Foreign politicians have avoided appearing too close to the United States. "Being helpful to the Americans is the kiss of death in domestic politics," says Joseph Nye, a Harvard political scientist and former Pentagon official who coined the "soft power" term. "Obama will find there is residual suspicion of the U.S."
One partial antidote to that toxic mood is Obama himself. His racial heritage and improbable rise to the peak of global power have resonated deeply in much of the world. He reminds all of the American capacity for renewal and change and of what can happen in a real democracy. With an Obama presidency, predicts Kishore Mahbubani, a Singaporean college dean and former diplomat, "at least half of the anti-Americanism will vanish."
Obama vows to restore America's standing in the world. But he will find that his diplomatic machine is sputtering. Underfunded and understaffed, the American Foreign Service is not primed for the diplomatic surge Obama may want to unleash. "Since the fall of the Berlin Wall, the diplomatic capacity of the United States has been hollowed out," charges a report by the American Academy of Diplomacy and the Stimson Center.
Recession. The reservoir of soft power available to Obama has been depleted further by the financial meltdown.
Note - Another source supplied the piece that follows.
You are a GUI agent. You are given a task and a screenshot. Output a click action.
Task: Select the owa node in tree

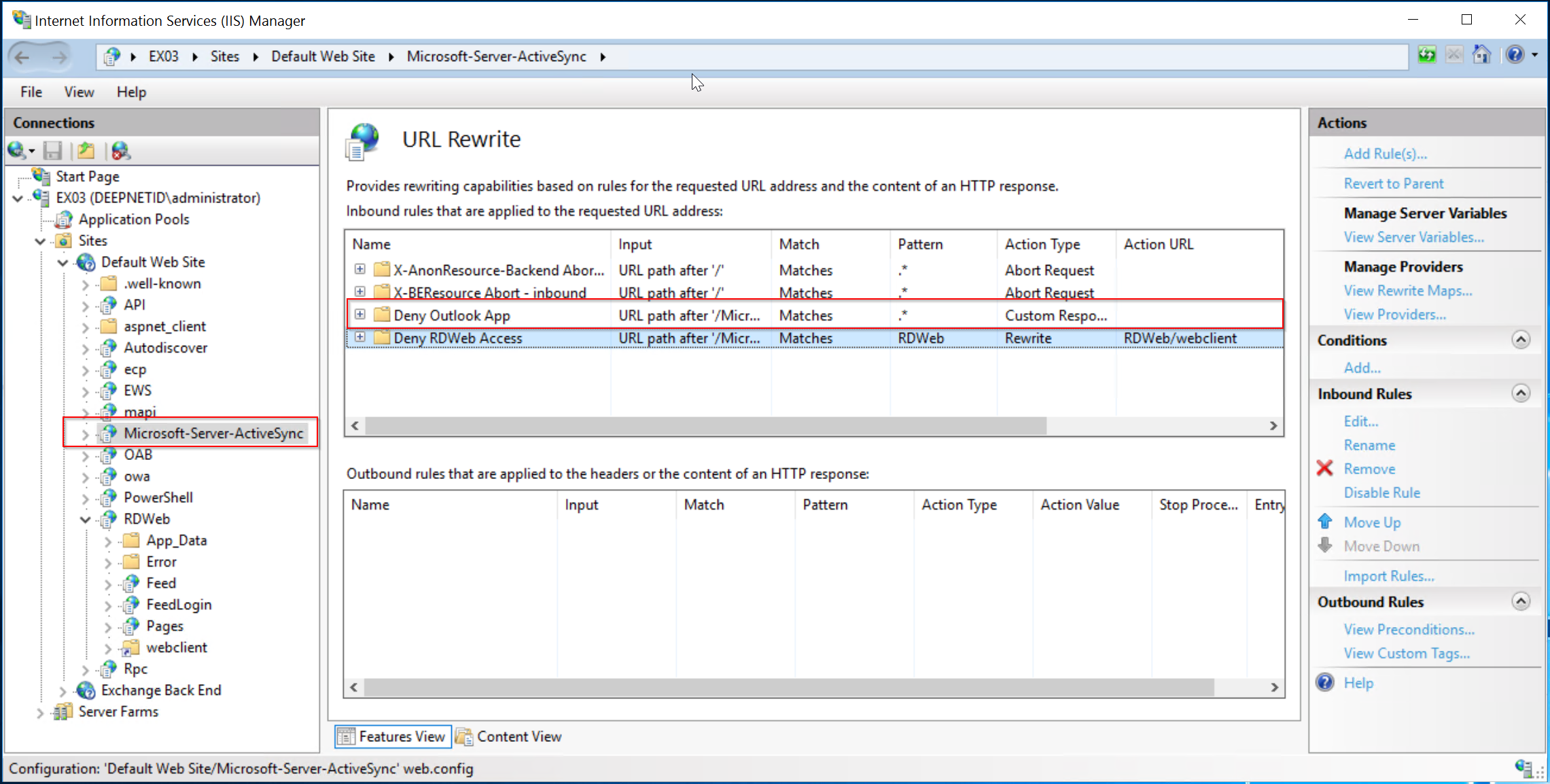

The recession's mounting costs will limit foreign aid and other initiatives abroad. Obama is being handed both an apparent global downturn and, for the first time since 1982, a drop in world trade. The economic pain dims chances for reviving world trade talks. Poverty may balloon, provoking unrest where governments are fragile. More difficult, too, will be the transition to a new-style energy economy, with its considerable technology investments and costly steps to curb greenhouse gases. Bearing down early on the Obama administration are negotiations for a new global climate-change pact, due next December.
The new president also inherits an unprecedented two wars that have each lasted longer than the U.S. role in the two world wars, combined. Bush's elective war to topple Saddam Hussein will live on as a scene-setter for the Obama years. As a candidate, Obama rode to victory in part on his opposition to the Iraq invasion. He has been calling to withdraw U.S. combat troops within 16 months, leaving a residual force of thousands to train the Iraqis and for contingencies. Now, he will confront a separate timetable laid out in a new U.S.-Iraqi security agreement that establishes a Dec. 31, 2011, withdrawal date. Obama will benefit from the reduced insurgent violence that reflects both Bush's gamble on a U.S. troop surge (still at 146,000) and shaky truces by key Shiite and Sunni parties.
The advances have come at enormous cost: more than 4,200 Americans and tens of thousands of Iraqis dead and outlays approaching $700 billion. The gains are very fragile, and a core uncertainty remains: Will Shiite, Sunni, and Kurdish Iraqis restrain their sectarian and ethnic rivalries long enough to hold together as a nation?
By contrast, Obama sees Afghanistan as "the right war," though one allowed to drift amid Bush's Iraq fixation. The incoming president promises to bolster the current 34,000 U.S. troops with at least two brigades; they will join 30,000 from other countries. But the war instigated seven years ago to root out the perpetrators of 9/11 has entered, warn U.S. intelligence agencies, "a downward spiral." An insurgency in impoverished rural areas fights on, with sanctuaries in the mountainous tribal realms of Pakistan. It is fueled by opium money and disdain for a Kabul government unable to clamp down on corruption or extend its dominion. At least 153 U.S. soldiers perished there in 2008, more than in any previous year.
Pressure for a new strategy in Afghanistan is building. "We're not going to defeat them on the battlefield," says Scowcroft. Instead, the coming troop surge is likely to be paired with a broader campaign to ease poverty, provide services, and buck up the Kabul government. The idea of negotiating with some insurgents is gaining support in national security circles. Such a political process would try to peel off elements of the Taliban vaguely called the "reconcilables." But the period for a purely military defeat of the Taliban, if it ever existed, appears to have slipped away.